Но все же в одном месте та песчаная пустыня выглядела чуть-чуть повеселее. Это было там, где из каменной расселины вытекал слабый ручеек. Он падал в серебристом облаке брызг к подножию скалы, где исчезал в голубой воде небольшого пруда, чьи берега скрывали непролазные гущи мхов, трав и папоротников. Ручей без устали наполнял пруд, но сделать это до конца не мог, потому что вода постоянно стекала по глубокому ущелью, направляясь к болотам и топям, которые принимали ее с благодарностью.
Вот так, должно быть, выглядел тот край, столь щедро поливаемый солнечными лучами. Так, вероятно, выглядел неприметный уголок загадочного, давно ушедшего мира в конце мезозоя, мира диковинных, чудовищных пресмыкающихся невероятного облика и невиданной величины.
Там, где из расселины в скалах вытекал поток воды и в серебристом облаке брызг падал в маленький пруд, из лабиринта огромных, дико разбросанных валунов, которые лишь чуть-чуть скрывала тень древесных крон, появилась гигантская чудовищная рептилия.
Это был хищный горгозавр.
Тяжелыми, неторопливыми шагами пробирался он меж валунов и мягкая почва проминалась под страшным весом исполинского чудища. Гигант выглядел словно какая-то ужасная химера, а не реальное создание.
Вдруг горгозавр остановился и осмотрелся вокруг.
От тупого взгляда ожившего кошмара веяло жутью. Монстр был больше четырех метров в высоту и больше восьми метров в длину. Он передвигался на могучих задних лапах, опираясь на длинный и сильный, сужающийся к концу хвост. Голова была высоко поднята, а в полуоткрытой пасти блестел частокол страшных зубов, больших и острых, способных одним укусом вырывать огромные куски мяса из всего живого или мертвого.
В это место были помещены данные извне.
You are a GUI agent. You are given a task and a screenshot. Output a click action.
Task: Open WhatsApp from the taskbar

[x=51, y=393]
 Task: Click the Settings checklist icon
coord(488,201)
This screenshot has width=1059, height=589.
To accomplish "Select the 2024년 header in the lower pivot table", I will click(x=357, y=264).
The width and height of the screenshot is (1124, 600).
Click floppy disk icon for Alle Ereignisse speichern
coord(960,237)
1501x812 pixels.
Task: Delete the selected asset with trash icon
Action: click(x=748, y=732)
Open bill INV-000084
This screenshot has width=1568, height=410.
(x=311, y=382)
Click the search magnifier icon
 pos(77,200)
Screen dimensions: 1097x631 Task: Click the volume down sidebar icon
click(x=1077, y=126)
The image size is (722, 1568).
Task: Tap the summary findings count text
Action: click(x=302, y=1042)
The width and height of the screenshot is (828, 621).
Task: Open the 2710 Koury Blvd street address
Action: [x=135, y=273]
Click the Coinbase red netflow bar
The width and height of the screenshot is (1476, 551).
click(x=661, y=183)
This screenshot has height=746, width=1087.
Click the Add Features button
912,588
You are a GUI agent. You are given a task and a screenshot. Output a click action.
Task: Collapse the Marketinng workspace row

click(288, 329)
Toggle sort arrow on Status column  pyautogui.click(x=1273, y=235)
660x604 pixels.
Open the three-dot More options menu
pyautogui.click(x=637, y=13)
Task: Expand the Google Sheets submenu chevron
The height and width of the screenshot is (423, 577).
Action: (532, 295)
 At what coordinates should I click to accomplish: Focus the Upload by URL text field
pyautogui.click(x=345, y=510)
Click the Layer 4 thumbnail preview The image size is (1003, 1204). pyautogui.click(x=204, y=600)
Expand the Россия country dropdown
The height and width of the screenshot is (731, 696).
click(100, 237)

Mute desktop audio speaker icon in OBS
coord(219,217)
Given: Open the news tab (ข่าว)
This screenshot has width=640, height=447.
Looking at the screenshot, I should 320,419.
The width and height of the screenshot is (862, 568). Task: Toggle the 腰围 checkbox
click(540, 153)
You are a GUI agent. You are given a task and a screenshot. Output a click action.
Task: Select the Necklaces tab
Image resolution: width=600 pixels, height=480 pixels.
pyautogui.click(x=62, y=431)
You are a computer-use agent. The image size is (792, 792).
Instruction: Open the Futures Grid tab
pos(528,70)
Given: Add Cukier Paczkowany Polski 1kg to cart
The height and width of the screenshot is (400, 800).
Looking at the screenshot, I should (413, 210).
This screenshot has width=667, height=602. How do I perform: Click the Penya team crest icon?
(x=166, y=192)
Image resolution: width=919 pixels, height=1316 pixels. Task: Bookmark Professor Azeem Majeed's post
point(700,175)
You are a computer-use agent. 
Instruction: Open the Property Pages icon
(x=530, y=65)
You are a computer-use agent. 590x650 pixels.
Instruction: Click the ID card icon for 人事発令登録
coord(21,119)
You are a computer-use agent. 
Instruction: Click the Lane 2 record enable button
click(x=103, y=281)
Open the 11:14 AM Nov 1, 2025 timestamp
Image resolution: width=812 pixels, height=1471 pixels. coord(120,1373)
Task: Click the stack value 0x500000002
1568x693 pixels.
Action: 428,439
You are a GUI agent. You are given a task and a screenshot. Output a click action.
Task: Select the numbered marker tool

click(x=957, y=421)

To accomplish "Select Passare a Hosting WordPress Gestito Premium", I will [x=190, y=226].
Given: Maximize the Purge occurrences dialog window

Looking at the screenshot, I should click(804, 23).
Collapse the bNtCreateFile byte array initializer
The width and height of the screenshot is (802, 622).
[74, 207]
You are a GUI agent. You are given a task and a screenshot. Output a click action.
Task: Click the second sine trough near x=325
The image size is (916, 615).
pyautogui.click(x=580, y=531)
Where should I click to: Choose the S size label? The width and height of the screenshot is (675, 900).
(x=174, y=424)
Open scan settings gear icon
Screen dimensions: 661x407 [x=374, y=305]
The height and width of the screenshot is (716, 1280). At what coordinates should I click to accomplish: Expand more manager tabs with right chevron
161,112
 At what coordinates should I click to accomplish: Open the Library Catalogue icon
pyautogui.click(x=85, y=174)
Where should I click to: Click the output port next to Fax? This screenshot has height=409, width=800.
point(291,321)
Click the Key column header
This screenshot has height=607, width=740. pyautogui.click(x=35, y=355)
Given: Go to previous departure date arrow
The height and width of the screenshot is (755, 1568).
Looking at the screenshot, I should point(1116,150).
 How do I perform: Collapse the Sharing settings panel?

Его передние лапы выглядели маленькими и слабыми, они казались забавно недоразвитыми по сравнению с остальными частями могучего тела. Но и на их пальцах имелись когти, хотя и намного меньшие, чем те, которыми были вооружены сильные задние ноги.
Ящер стоял словно окаменевшая гора из костей и мяса и в тупом взгляде его зеленых глаз, расположенных в задней части сплюснутого черепа, не проявлялась даже малая искорка мозговой деятельности, а одни лишь слабые проблески инстинктов, которые бушевали не только в его крови, но и в крови всех сородичей, живших в то же самое время или давно вымерших. Полусонное состояние, вызванное чрезвычайным скудоумием и нарушаемое только чувством голода или во время поисков самок, являлось вообще отличительной чертой всего племени динозавров, к которым принадлежал и горгозавр. Столь характерный признак был присущ всем представителям этой огромной группы рептилий, он сопровождал их с самого начала и вплоть до исчезновения в течение неизмеримо долгих геологических эпох, препятствуя развитию высших умственных способностей. Похоже, эволюция этих ящеров шла исключительно в направлении создания гигантских тел, всегда чудовищного и фантастического вида, причем их мозг оставался маленьким и неразвитым, застывшим на своем зачаточном низком уровне.
Горгозавр не двигался. Лишь огромная голова его легонько поворачивалась в разные стороны, а глаза высматривали какую-нибудь добычу. Но поблизости ничего не оказалось, потому пришлось отправиться дальше своим кружным путем.
Постепенно ящер обошел маленький прудик с падающим сверху и тихо журчащим свою песню скальным потоком. Каждый его шаг нес с собой гибель живым растениям; растоптанные и переломанные, они оставались лежать в глубоких следах-ямах, выдавленных в почве весом исполинского тела, вдобавок уничтоженную зелень пересекала длинная борозда, оставленная мощным хвостом ящера, который тот волочил за собой.